A la Monnaie, la seconde moitié de la saison, de janvier à juin, ne comporte que des opéras en un acte, à l’exception de Lohengrin, du 19 avril au 6 mai. Après Le Prisonnier et L’Enclos en janvier et avant Le Château de Barbe-Bleue en juin, une production de Cavalleria rusticana (1890) et Pagliacci (1892) figure à l’affiche, seize ans après la précédente. Les Londoniens ont déjà pu applaudir à Covent Garden, en 2015, la conception peu originale mais pertinente de Damiano Michieletto, un beau et grand spectacle enregistré et publié par Opus Arte. Le metteur en scène imagine que les deux drames se déroulent dans le même village du sud de l’Italie, il y a quelques décennies, en développant de judicieuses idées pour renforcer le lien entre eux. Les personnages passent de l’un à l’autre, la troupe de Paillasse placarde, au début de Cavalleria rusticana, les affiches de son spectacle dans la salle de fête de l’école – simple, mais efficace.


Cette approche sans excès d’intentions reste fidèle aux thèmes parcourus dans ces deux ouvrages traditionnellement associés depuis longtemps. Michieletto va droit au but et dirige les solistes et les chœurs avec précision, mais sans éviter les poses stéréotypées, comme la plainte exagérée de Lucia sur le corps de son fils. La scénographie restitue avec beaucoup de détails et de réalisme le cadre de vie de cette communauté attachée à la religion et au culte marial, ce qui se remarque, surtout, dans Cavalleria rusticana, et organisée autour de ses propres règles de justice et de vengeance. Paolo Fantin signe deux superbes décors pivotants, mais les lumières demeurent trop sombres dans l’opéra de Mascagni, qui se déroule, en principe, le jour.

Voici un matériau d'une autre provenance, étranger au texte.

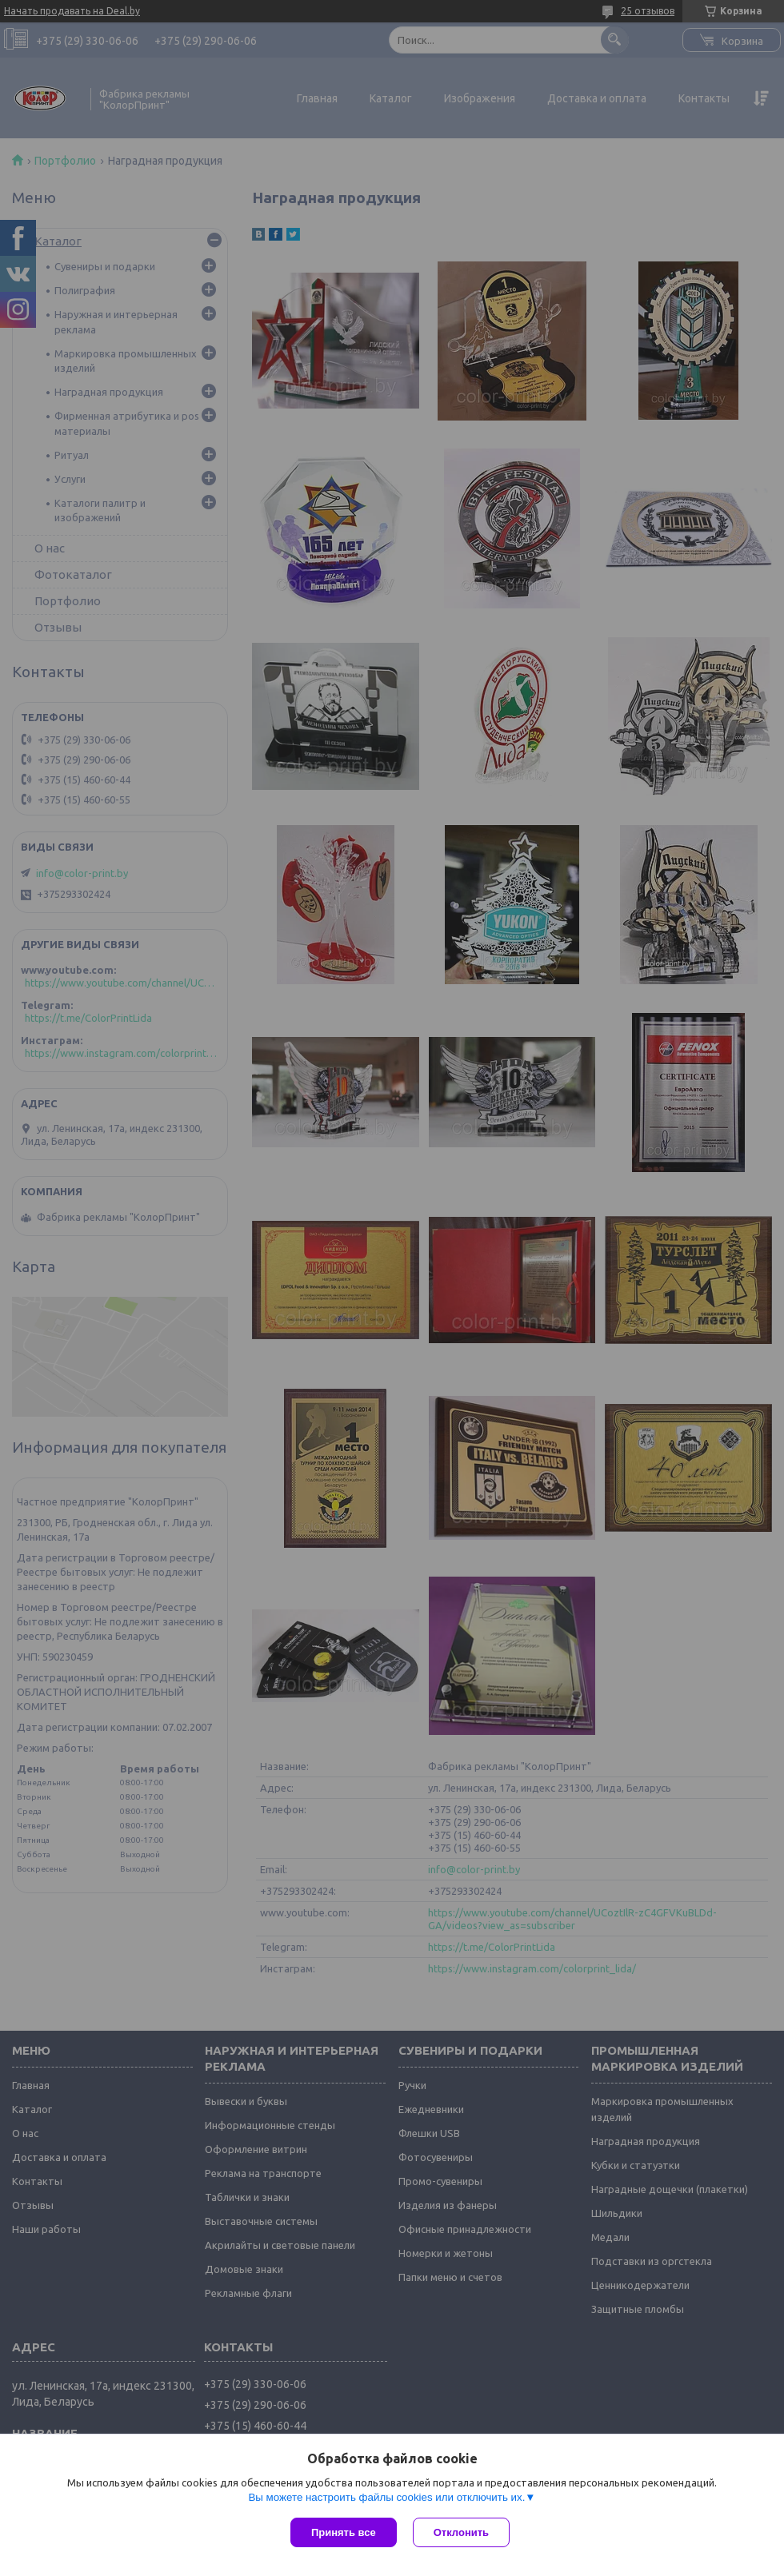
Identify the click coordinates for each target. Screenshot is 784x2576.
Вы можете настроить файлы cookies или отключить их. (386, 2497)
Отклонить (461, 2532)
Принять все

Le bilan vocal penche en faveur de Cavalleria rusticana. Chanteuse de grand calibre, Eva-Maria Westbroek expose l’étendue de ses moyens en Santuzza : longueur du souffle, raffinement du legato, puissance de la projection, fusion parfaite des registres. La soprano parait même surdimensionnée pour ce personnage. Josè Maria Lo Monaco se démarque en Lola surtout par le timbre, bien que son interprétation, consciencieuse, ne suscite aucun reproche. Teodor Ilincai séduit en Turiddu par sa voix éclatante et charpentée. Dimitri Platanias manque, par contre, de mordant et de grave en Alfio mais le baryton en impose par sa carrure. Elena Zilio, enfin, caractérise Lucia avec une certaine conviction et se distingue par la qualité de son chant.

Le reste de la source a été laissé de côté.